The demand for calcined coke will remain stable amid positive fundamentals in the aluminum market. This is mainly due to its high reusability, and energy-saving characteristics. This material is also a more cost-effective option to other metals or alloys.
The global calcined petroleum coke market is dominated by Asia-Pacific. In the coming years, the demand for this material will increase due to the rapid development of infrastructure in countries across the region. Countries are focusing on upgrading their transportation networks, developing urban areas, and increasing investments in industrial projects to boost economic growth.
Globally, the calcined oil coke market is very competitive. To stay ahead of their competition, key players have adopted various growth strategies. This includes product launch, collaborations and partnership, R&D and strategic acquisitions. The industry is also characterized by rapid technological advancements, which can challenge its growth potential. The emergence of aluminum materials, for example, may undermine the position of calcined petrol coke as an efficient substitute to other metals.

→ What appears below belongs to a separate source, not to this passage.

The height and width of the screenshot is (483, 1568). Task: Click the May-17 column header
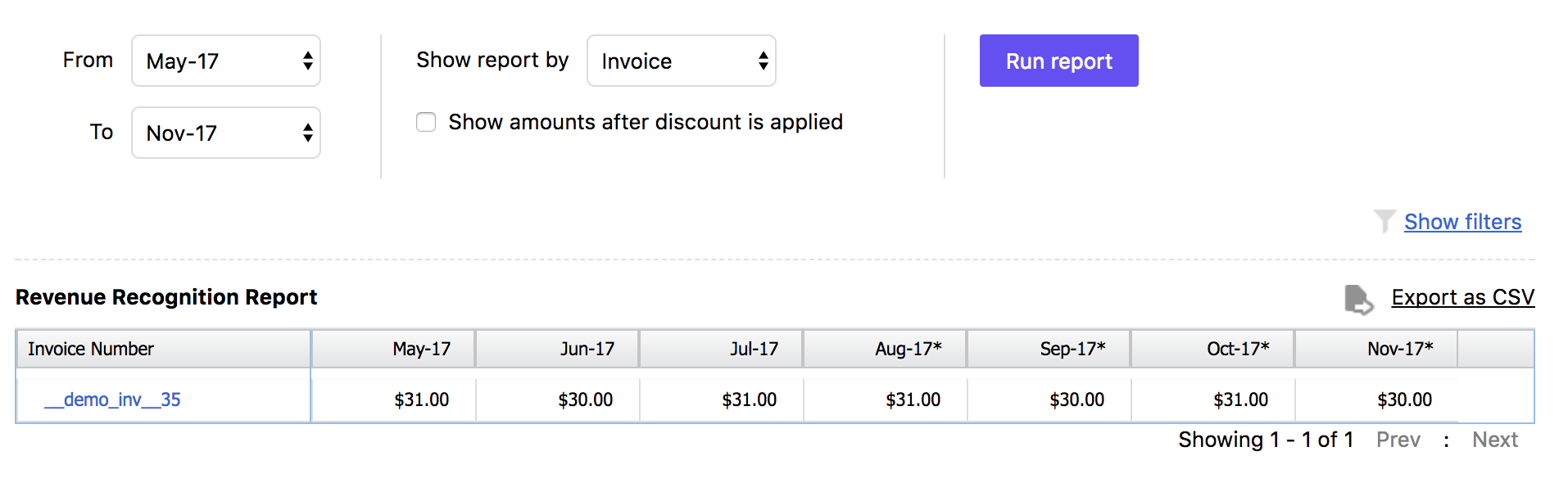click(421, 349)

Petroleum coke, a form of carbon, is used for a variety of processes. This includes metallurgical uses. It is low-toxic and offers many benefits, such as easy handling, storage and transportation. It is an essential ingredient in metallurgical industries, and its use is expected to increase in the near future, due to increased focus on alternative energy sources, as well as reduced reliance on fossil fuels.
The global market for calcined petroleum coke is driven by demand from developing economies, especially in Asia Pacific. The construction industry and the stable economic growth of the region are largely responsible for this. A shift to using green and calcined PETCOKE in power production is expected drive the market growth.

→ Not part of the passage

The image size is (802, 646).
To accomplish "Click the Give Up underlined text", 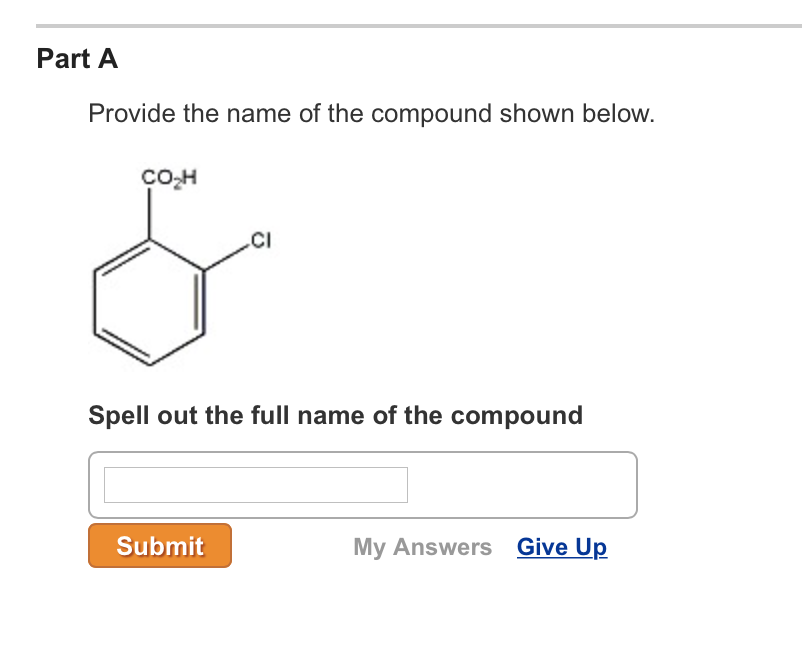I will [561, 547].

In Q1 of 2023, North American demand for calcined oil coke declined due to the decline in the construction industry. Exports were also impacted by a strike in the German Port of Hamburg. Due to this, the price of petroleum-coke calcined CFR Hamburg was reduced by around 8%.
The demand for calcined petroleum coke continued to struggle during the first quarter of 2023, due to economic challenges and weak performance in construction industries. This was aggravated by the Chinese Lunar New Year holiday, which caused office and factory shutdowns and impacted construction industry activity.
The market in Europe experienced a constant upward trend in prices during the same time period. This was primarily due to the higher price of feedstock crude oil, and the excessive freight costs along Europe-Asia, and Europe-US, interoceanic routes. Low supply in the low S category of GPC was also a significant factor.
Growing investment in the development of infrastructure is driving growth in the global market for calcined petrol coke, particularly in developing nations across Asia-Pacific. Construction of steel and concrete factories and government initiatives to create a sustainable environment drive the market in the Asia-Pacific region. In addition, China's increasing industrialization is driving demand for coke to be used as fuel in the energy generation industry.